Forum Moderators: Robert Charlton & goodroi
My site was doing very well in the SERPs. For over 2 years it had been on the first page for a competitive term (1.2 million listings). Then during the first week in January my site disappeared and traffic tanked for no obvious reason.
When searching for "site:www.mydomain.com" I noticed that my index page often wasn't listed or it appeared on about page 3 or 4 of the results after all my supplimental pages.
A search for "allinurl:mysite.com" often didn't show my index page at all but instead showed somebody else's domain (located in Turkey). When I clicked on this link, my site came up. When I clicked on the cached version of the site, it showed a very old cache of the page. This same site also showed up after all my results when doing a "site:www.mydomain.com"
Using a header checker tool on the site's URL I was able to see it was using a 302 link to my site.
Last night after reading some posts by crobb305 and others I went to Google.com and clicked on "About Google." Then I clicked on "Webmaster Info." Then I clicked on "I need my site information removed." Then I clicked on "remove individual pages." Where I found instructions on how to remove the page.
(Here's the exact page where I ended up. If mod needs to remove then snip away:) [google.com...]

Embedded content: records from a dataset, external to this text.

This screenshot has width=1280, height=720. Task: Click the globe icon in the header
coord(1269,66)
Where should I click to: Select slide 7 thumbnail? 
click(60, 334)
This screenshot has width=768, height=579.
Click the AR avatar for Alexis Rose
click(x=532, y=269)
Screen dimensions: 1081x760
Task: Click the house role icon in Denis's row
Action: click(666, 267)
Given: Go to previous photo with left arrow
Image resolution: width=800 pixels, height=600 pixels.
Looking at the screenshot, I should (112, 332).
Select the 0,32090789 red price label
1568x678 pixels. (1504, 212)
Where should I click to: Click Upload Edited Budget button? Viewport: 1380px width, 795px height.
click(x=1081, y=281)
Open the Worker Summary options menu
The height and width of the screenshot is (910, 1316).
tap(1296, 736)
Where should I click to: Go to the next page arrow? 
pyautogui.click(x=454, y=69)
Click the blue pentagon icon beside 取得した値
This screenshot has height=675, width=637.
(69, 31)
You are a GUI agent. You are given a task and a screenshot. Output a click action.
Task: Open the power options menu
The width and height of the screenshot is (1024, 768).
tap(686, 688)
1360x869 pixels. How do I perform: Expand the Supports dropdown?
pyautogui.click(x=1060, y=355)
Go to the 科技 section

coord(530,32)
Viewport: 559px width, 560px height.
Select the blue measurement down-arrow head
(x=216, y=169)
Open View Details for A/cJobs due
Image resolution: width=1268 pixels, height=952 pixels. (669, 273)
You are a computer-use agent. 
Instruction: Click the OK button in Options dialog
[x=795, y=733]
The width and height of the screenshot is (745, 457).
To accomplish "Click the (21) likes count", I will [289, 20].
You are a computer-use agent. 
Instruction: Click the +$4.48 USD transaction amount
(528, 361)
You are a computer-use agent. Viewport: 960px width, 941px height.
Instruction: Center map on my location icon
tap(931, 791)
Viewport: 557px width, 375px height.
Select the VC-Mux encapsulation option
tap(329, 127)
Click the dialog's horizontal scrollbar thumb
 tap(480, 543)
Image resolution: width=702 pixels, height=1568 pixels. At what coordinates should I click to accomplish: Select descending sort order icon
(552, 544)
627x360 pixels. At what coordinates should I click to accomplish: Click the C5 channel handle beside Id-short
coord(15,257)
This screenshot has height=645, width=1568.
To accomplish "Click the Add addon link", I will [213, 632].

I then clicked on the "urgent" link.
Then:
1. I signed up for an account with Google and replied back to them from an email they sent me;
2. I added the "noindex" meta tag according to their instructions and uploaded it to my site;
3. Using the instructions to remove a single page from the Google index, I added the hijacker's URL that was pointing to my site. (copy and paste from the result found on "allinurl" search)
This didn't work the first time because I had to remove a space from the url to get it to work.
4. I got a message back saying that the request would be taken care of within 24 hours. The URL that I entered showed on the uppper right hand part of the screen saying "removal of (hijacker's url)pending."
5. I then removed the "noindex" meta tag from my page and re-uploaded it to my site.
This morning the google account still shows the url removal as "pending" but when I do "site:" and "allinurl" searches the offending URL is gone and my index URL is back.
Conclusions and Speculations:
At some point last September, Google cached the hijack page's url pointing to my site. In January, Google penalized my site for duplicate content because it found both URL's and compared them. Mine got penalized because it was the only page that really existed. The hijacker's page didn't get penalized because it only existed as a re-direct to my site.
Because my index page was now penalized, it dropped almost completely from the SERPs. (Some of my suppliement pages showed up for obscure searches) but none of my money terms.
Because I haven't been able to get a response from the hijacker's webmaster, the 302 is still in place but it is buried deep in his site and the last Google cache of the page was sometime in September. Therefore with some luck Google won't re-index it any time soon.
Will my site return to the SERPs? I don't know. Any thoughts?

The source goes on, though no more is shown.